REVIEW: Vampire Weekend – Modern Vampires of the City

I’ve always kind of written Vampire Weekend off. They seemed too clean, too preppy. As if Abercrombie and Fitch had infiltrated indie and were coming to steal your souls.

Abercruntibie and Felch

The chief dementor of A&F.

Which is why I was so shocked when I heard Diane Young, the lead single from their third studio album Modern Vampires of The City. It’s a blistering two and half minutes of synth rock ‘n roll, like Elvis Costello with a macbook. The most refreshing song to come out of the Indie scene since LCD Soundsystem reset the boundaries. I defy anybody to hear that track and not shake their head in time. All of a sudden Vampire Weekend had my attention, and boy, does the rest of the album keep hold of it.

Vampire Weekend

Do they send you this hair when you start an indie band?

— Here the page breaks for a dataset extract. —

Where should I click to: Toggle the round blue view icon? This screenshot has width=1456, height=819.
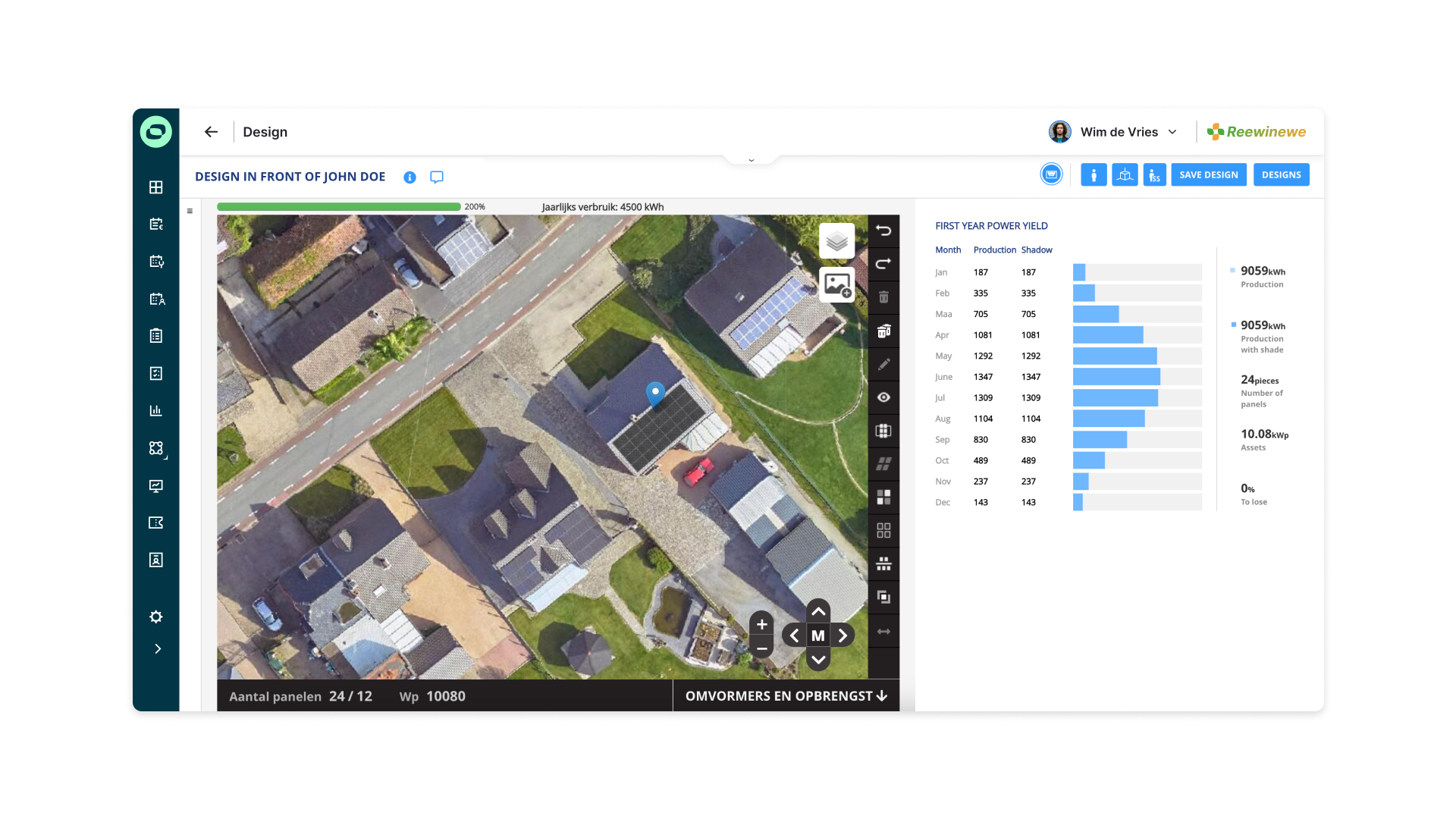click(1051, 174)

Obvious Bicycle opens and sets the tone for much of what’s to come. Melody is the key word here, and it becomes a recurring theme for the album to take a breather mid way through a song and let the simplicity of it’s tune shine through and lift it. The album revels in these moments, it’s filled with more hooks than most bands find space for in a career.

There’s a strange, almost ethereal feel that Vampire Weekend repeatedly interlace throughout the twelve songs. It lifts them from being well written indie pop songs into something else entirely. It’s a hard to define quality that just repeatedly spreads a huge grin across your face and suggests that this is something special. Singer and lyricist Ezra Koenig has done a magnificent job of making every track feel like one part of a whole and still songs in their own right.

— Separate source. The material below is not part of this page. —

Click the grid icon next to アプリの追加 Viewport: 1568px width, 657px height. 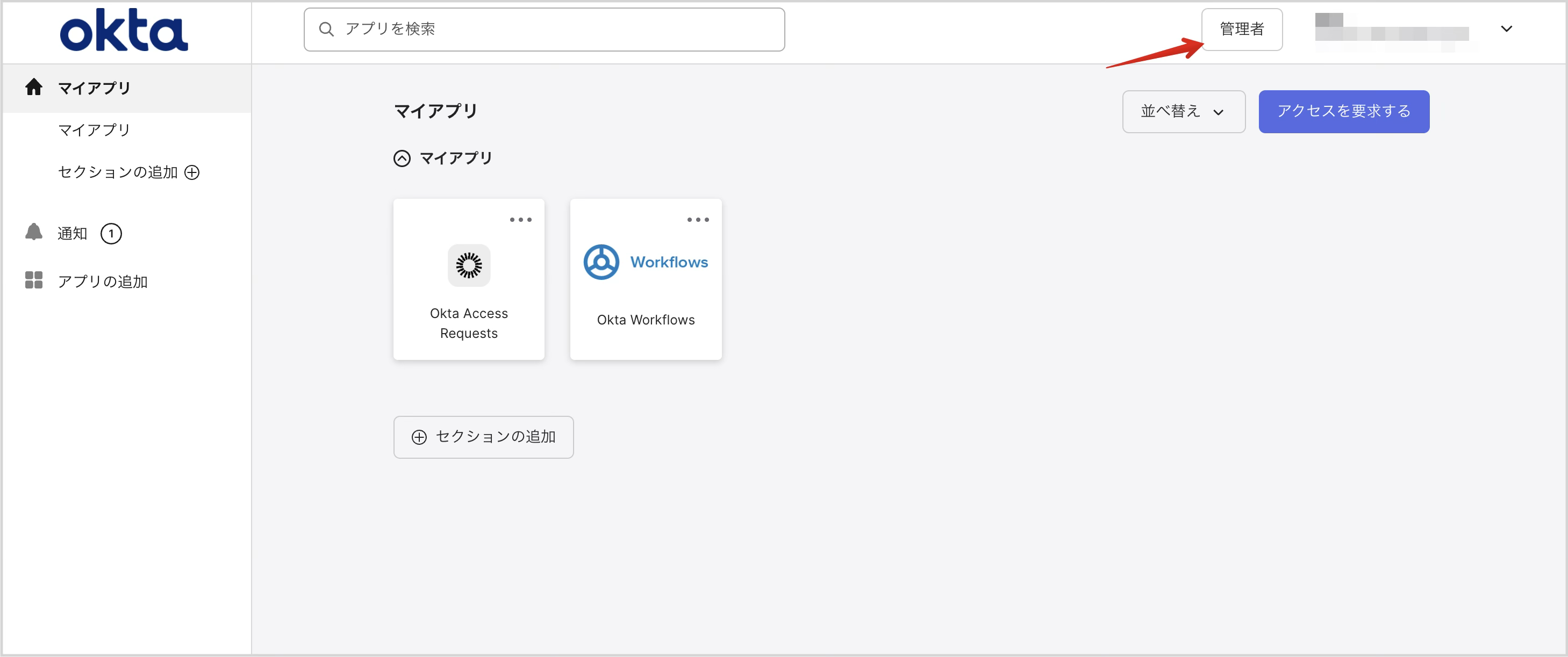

Young Lion closes the album by bringing it back to nothing but old  fashioned piano and strings. It’s a closer that feels appropriate for such a comfortably ambitious album. It doesn’t need to shout in your face or rub in just how good it is, it just is.

In case you couldn’t tell, I really love this album. Go and listen to it with some headphones on and rejoice, because you wont hear a happier collection of songs all year.